» **Dataset records**
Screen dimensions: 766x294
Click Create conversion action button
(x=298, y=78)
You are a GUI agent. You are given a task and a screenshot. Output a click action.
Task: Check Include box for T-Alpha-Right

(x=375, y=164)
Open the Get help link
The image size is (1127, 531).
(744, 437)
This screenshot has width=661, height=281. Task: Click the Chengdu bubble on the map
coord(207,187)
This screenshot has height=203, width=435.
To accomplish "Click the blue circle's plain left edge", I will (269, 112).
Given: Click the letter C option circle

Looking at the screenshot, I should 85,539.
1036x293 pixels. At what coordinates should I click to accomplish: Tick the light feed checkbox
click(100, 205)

* * *

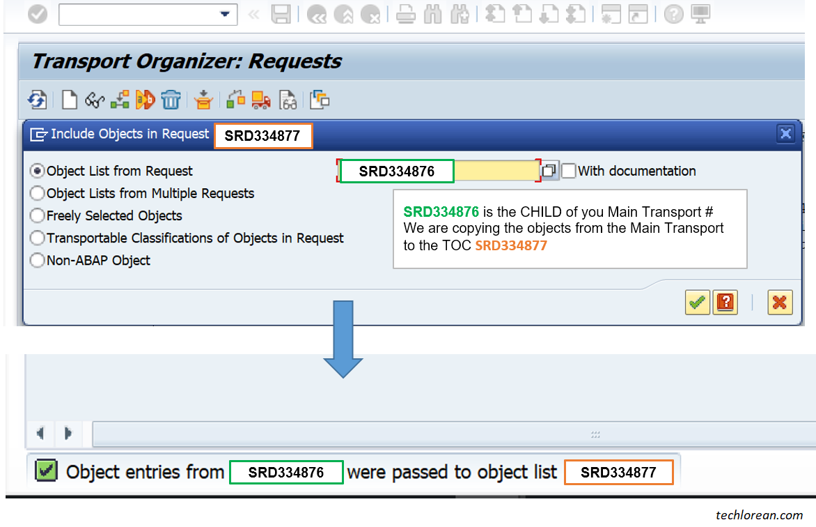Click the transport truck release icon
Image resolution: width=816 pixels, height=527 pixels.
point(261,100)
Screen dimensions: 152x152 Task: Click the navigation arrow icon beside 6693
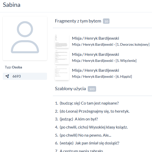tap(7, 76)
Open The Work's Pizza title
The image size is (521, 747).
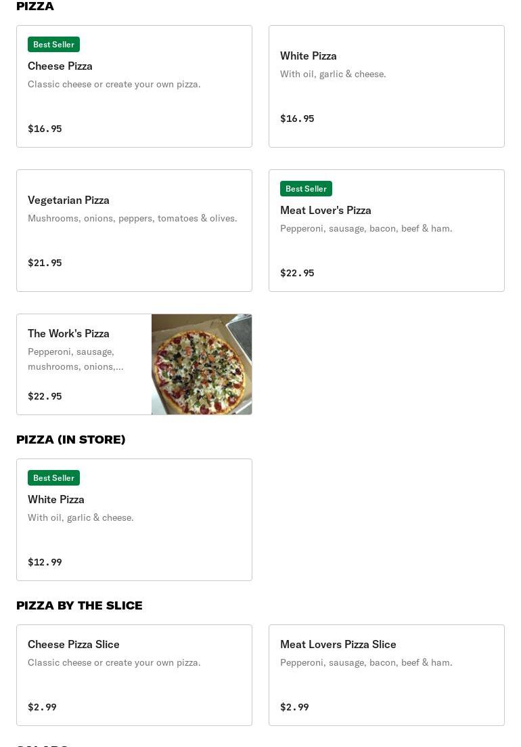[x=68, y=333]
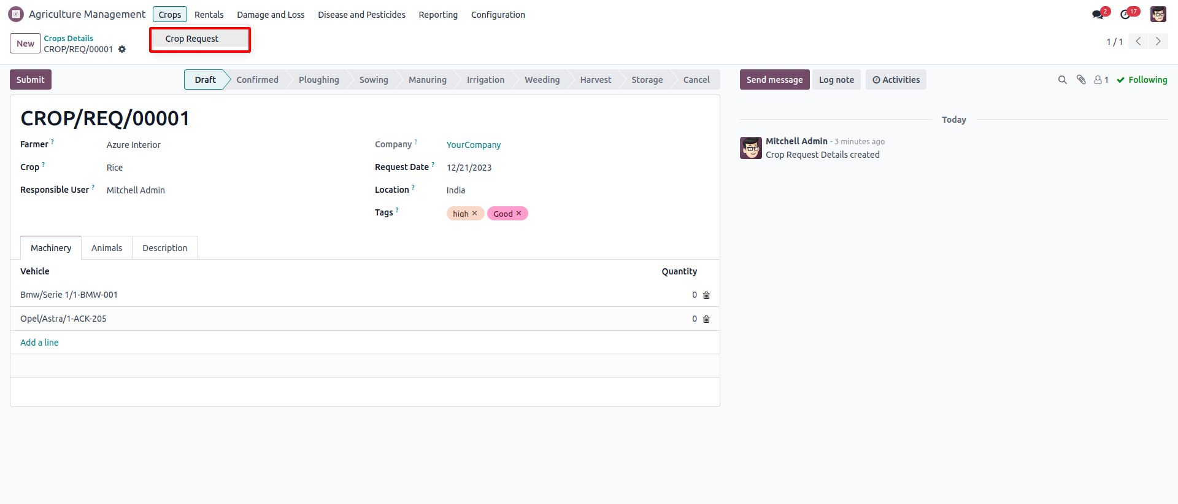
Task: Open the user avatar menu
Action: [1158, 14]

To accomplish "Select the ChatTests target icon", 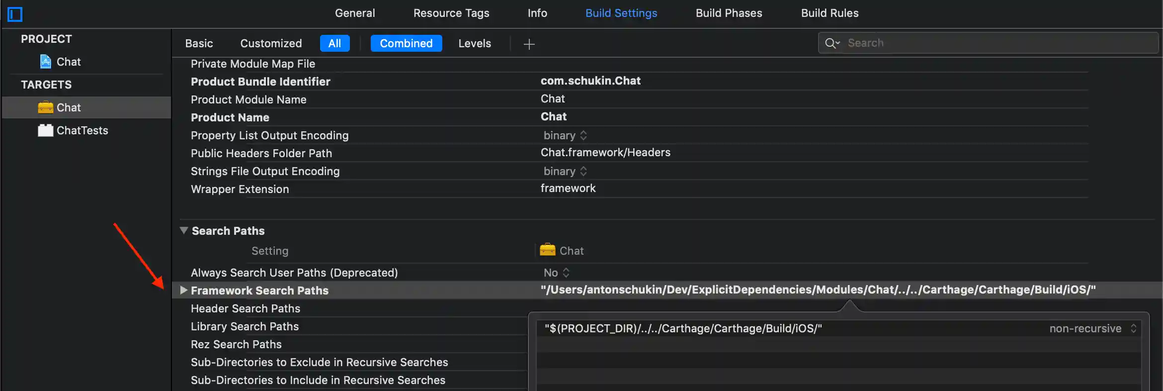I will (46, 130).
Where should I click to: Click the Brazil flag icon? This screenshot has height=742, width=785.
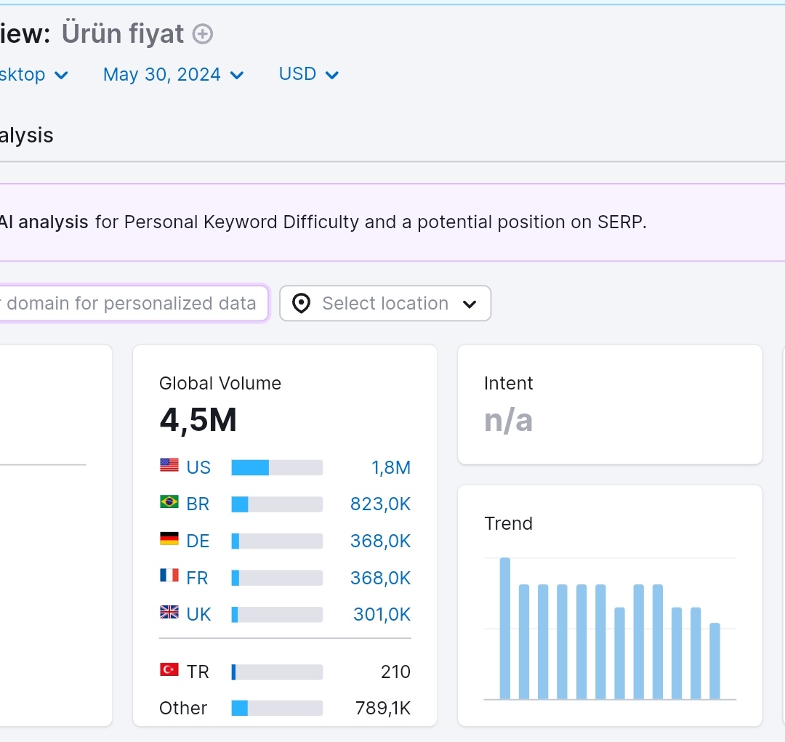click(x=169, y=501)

» **What you have to do**
Your answer should consist of the lines from the line with "Screen dimensions: 766x294" to the line with "This screenshot has height=203, width=435." above, repeated exactly, both ends included.

» **Solution to this task**
Screen dimensions: 766x294
Click Create conversion action button
(x=298, y=78)
You are a GUI agent. You are given a task and a screenshot. Output a click action.
Task: Check Include box for T-Alpha-Right

(x=375, y=164)
Open the Get help link
The image size is (1127, 531).
(744, 437)
This screenshot has width=661, height=281. Task: Click the Chengdu bubble on the map
coord(207,187)
This screenshot has height=203, width=435.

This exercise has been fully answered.